START PROVIDED RECORDS

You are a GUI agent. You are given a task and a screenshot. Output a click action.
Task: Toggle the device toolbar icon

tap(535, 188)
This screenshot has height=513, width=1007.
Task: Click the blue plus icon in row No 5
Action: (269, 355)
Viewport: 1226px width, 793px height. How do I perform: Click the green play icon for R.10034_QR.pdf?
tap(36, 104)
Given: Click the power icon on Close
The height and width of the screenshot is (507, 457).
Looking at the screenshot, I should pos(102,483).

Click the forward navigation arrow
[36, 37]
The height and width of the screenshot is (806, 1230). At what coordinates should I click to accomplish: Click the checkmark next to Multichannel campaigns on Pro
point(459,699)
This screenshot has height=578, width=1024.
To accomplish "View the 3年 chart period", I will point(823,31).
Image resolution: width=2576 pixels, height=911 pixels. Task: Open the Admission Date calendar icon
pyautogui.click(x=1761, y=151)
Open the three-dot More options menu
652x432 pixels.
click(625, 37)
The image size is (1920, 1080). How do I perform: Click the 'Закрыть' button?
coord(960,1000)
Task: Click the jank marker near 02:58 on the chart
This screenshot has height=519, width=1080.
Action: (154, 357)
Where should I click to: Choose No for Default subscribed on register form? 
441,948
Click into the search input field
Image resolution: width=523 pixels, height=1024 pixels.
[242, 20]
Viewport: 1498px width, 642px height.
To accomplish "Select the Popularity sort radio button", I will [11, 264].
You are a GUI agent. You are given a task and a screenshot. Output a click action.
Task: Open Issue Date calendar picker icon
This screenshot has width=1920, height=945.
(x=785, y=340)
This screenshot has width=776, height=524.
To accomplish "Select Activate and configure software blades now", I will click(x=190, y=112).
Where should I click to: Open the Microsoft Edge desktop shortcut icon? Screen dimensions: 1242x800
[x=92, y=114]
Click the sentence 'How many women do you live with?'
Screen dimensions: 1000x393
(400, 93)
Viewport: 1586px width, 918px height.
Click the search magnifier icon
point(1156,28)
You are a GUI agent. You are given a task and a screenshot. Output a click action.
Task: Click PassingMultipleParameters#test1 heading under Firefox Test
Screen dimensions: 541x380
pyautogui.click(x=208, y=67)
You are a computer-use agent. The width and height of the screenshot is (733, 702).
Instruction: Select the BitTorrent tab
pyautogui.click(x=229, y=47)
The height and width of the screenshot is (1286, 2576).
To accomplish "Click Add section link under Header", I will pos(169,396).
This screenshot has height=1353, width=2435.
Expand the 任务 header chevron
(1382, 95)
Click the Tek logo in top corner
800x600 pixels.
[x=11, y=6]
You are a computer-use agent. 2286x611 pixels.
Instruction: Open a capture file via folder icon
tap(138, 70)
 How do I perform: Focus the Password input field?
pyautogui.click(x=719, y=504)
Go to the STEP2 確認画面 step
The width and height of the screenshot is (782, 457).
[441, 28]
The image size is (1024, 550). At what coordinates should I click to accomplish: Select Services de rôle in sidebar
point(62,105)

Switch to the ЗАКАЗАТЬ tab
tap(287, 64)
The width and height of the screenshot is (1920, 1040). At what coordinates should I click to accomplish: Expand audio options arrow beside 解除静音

END PROVIDED RECORDS

EXERCISE: If a line in the listing contains the string "computer", count it; then give only the number of such lines.

SOLUTION FOR THIS TASK: 2